People who want to operate short-term rentals, often called Airbnbs, in Aspinwall have some new rules to follow.
Council unanimously voted Dec. 13 to pass an ordinance regulating such businesses catering to folks staying in town less than 30 days.
Rules state the proprietor must obtain a permit and live at, or within five miles, of the rental unit.
Rental property owners must carry all applicable insurances and will be subject to the borough’s $500 annual business privilege tax. Properties must also be inspected by the borough’s code officer.
Providing photographs of the property and a site plan showing dedicated parking spaces for guests and any outdoor amenities are also part of the application process, according to the ordinance.
Fines for ordinance violations range between $50 and $600.
Owners with three violations within a year may lose their permit.
The ordinance was posted on the borough website, aspinwallpa.com.
“It was necessary to put some guidelines around people that want to use their properties for short-term rentals, which they have every right to,” council President Tim McLaughlin said.
Borough officials worked on the ordinance for several months. They reviewed similar laws from other municipalities, including Sewickley, and made some tweaks to tailor the legislation to Aspinwall’s needs.
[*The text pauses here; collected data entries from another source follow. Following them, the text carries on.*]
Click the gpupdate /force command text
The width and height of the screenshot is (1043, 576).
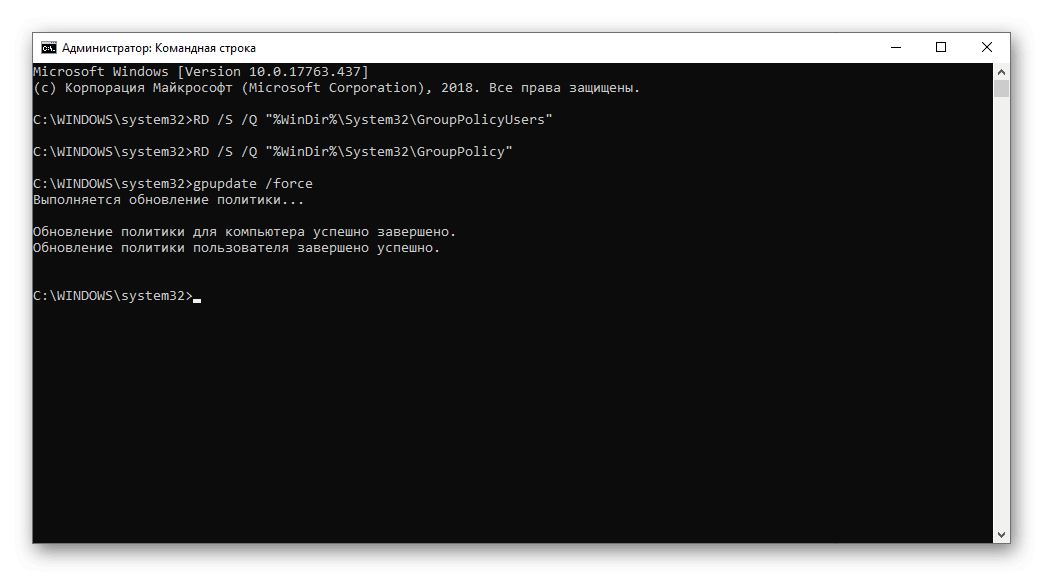click(252, 184)
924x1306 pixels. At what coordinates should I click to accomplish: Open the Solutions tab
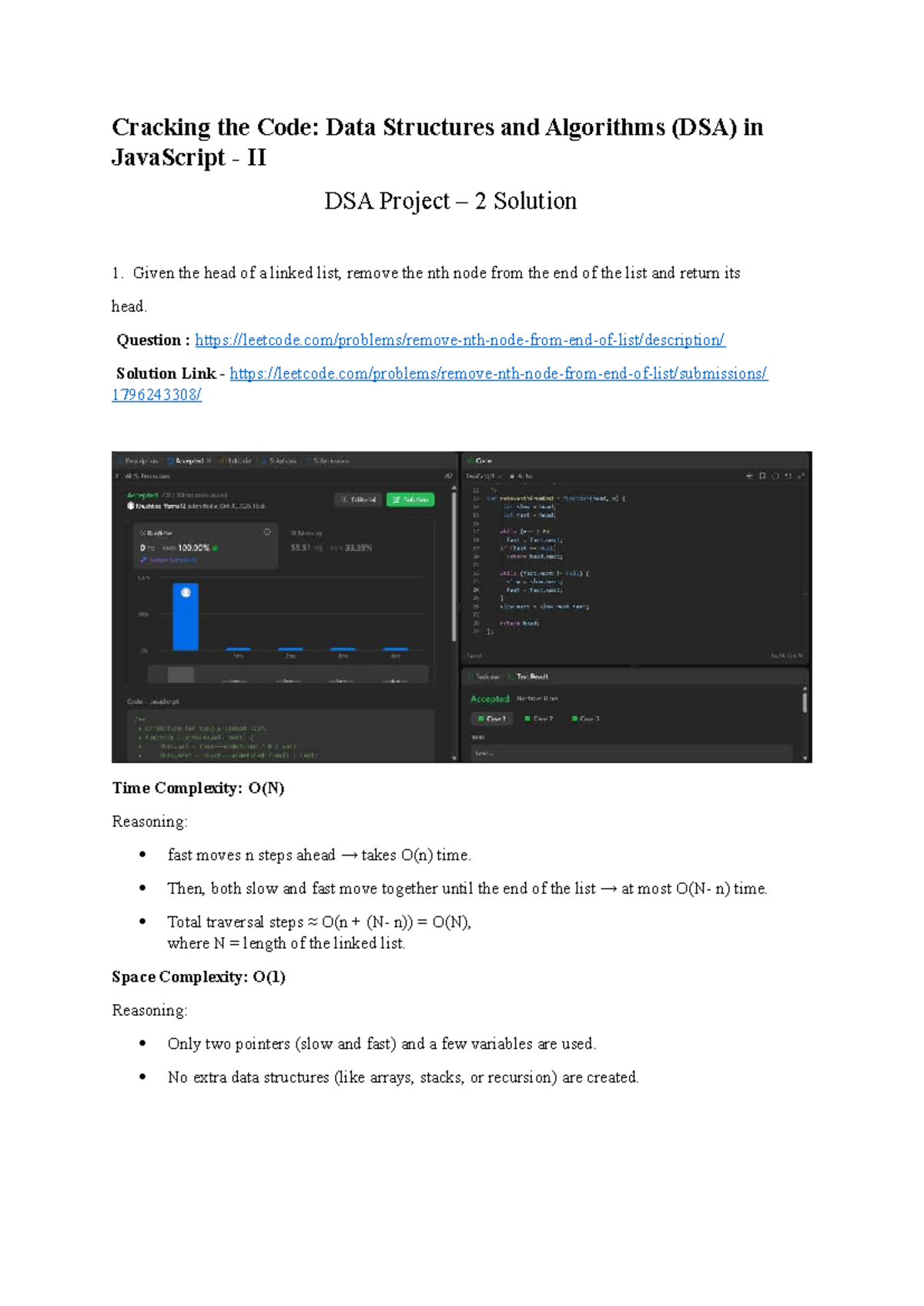[280, 460]
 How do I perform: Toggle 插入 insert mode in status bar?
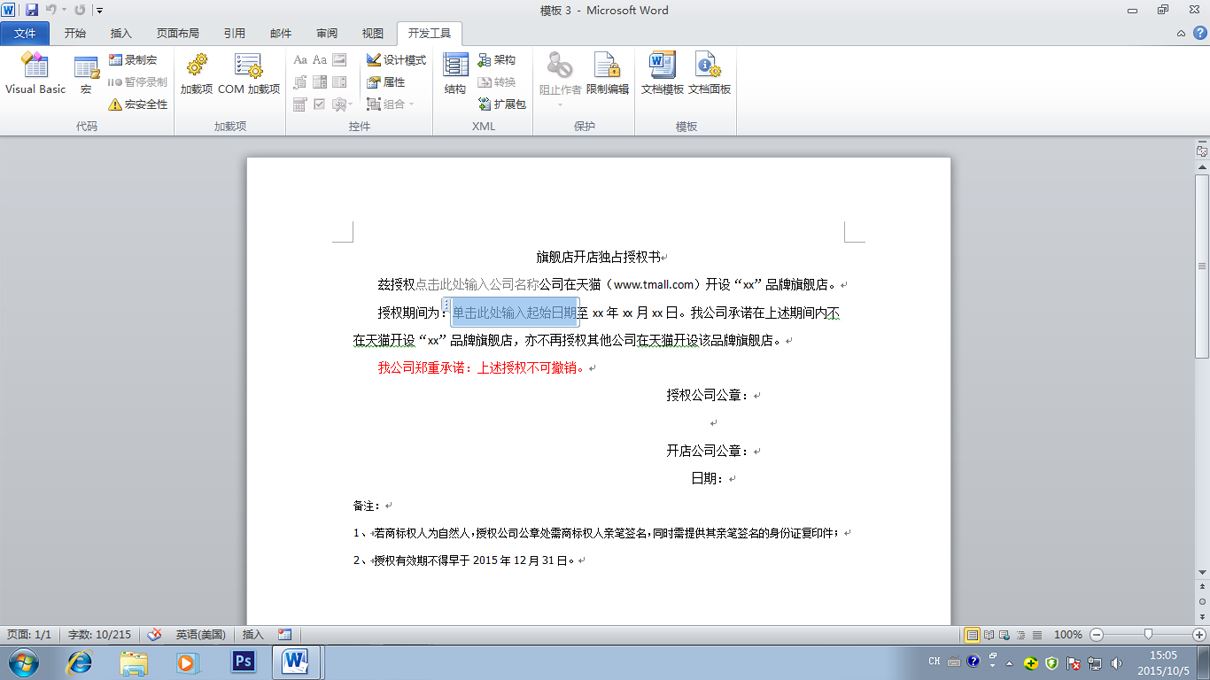point(253,634)
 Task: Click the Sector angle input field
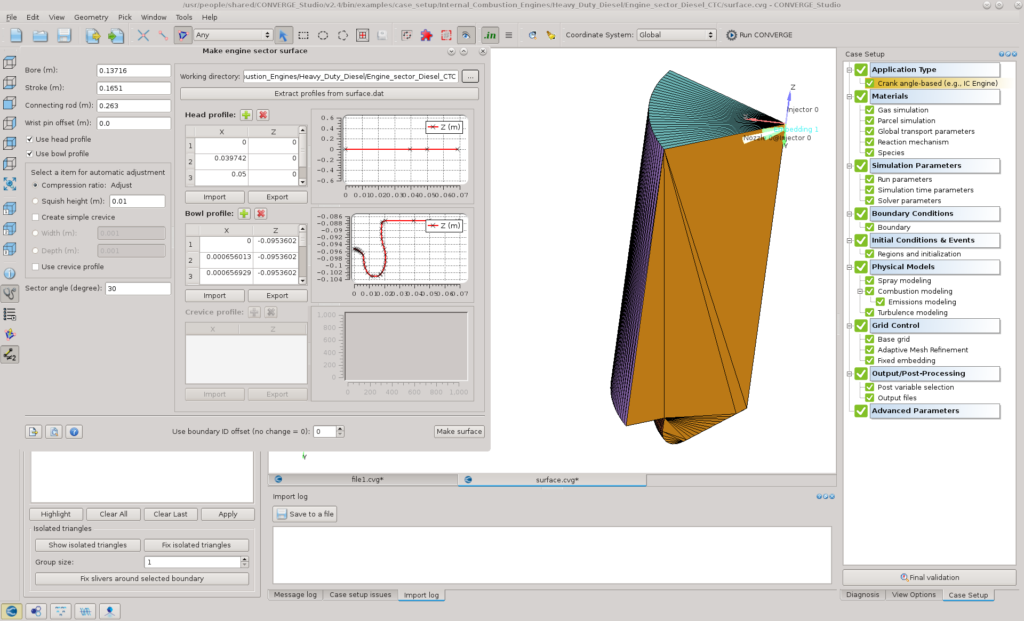click(138, 288)
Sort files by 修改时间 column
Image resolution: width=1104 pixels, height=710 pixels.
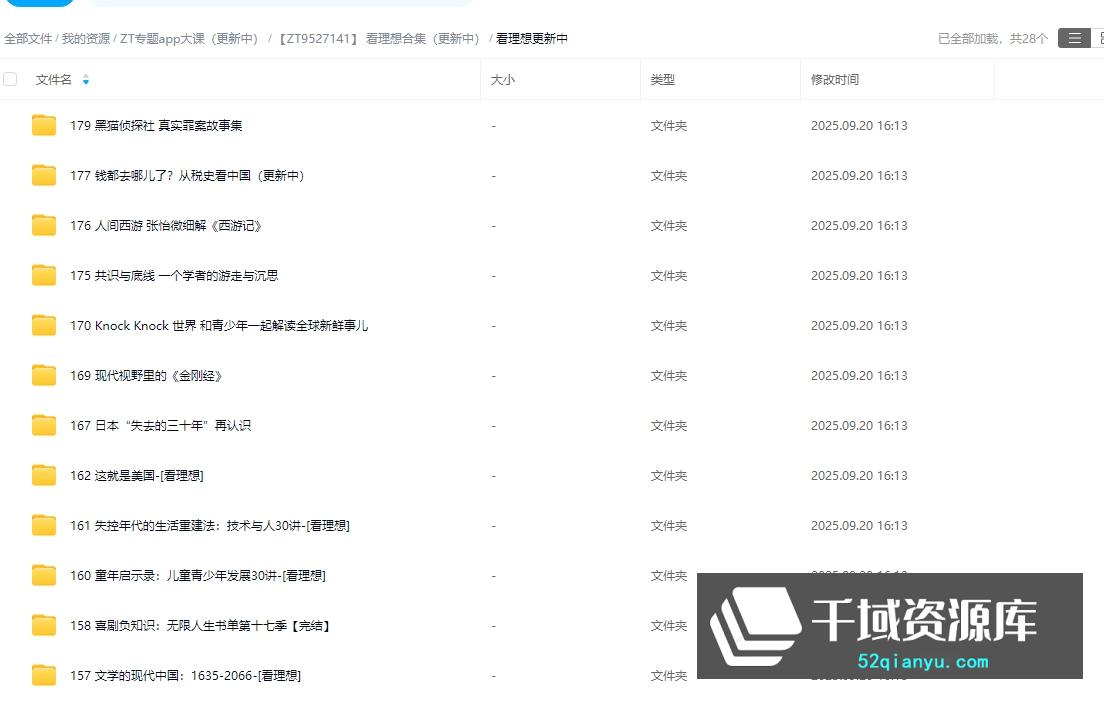click(834, 80)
“We choose language, with clear and easy to understand requirements, with safety in mind for visitors, and with protections built in for the borough and for neighbors that live in proximity to the properties currently providing the service,” Councilwoman Patti McCaffrey said.
“Council was looking to be proactive before any more problems arose, and to avoid someone potentially getting harmed.”
McCaffrey said the ordinance development was an extensive process to make sure no stone was left unturned.
“I also reached out to owner’s living near the existing properties that appear on sites like Airbnb for feedback and received some complaints regarding noise, parking, and parties being held late into the night,” she said. “Many times, people stay and there are no problems whatsoever. But everyone I talked to welcomed getting some rules in place to keep it from becoming a problem in the future.”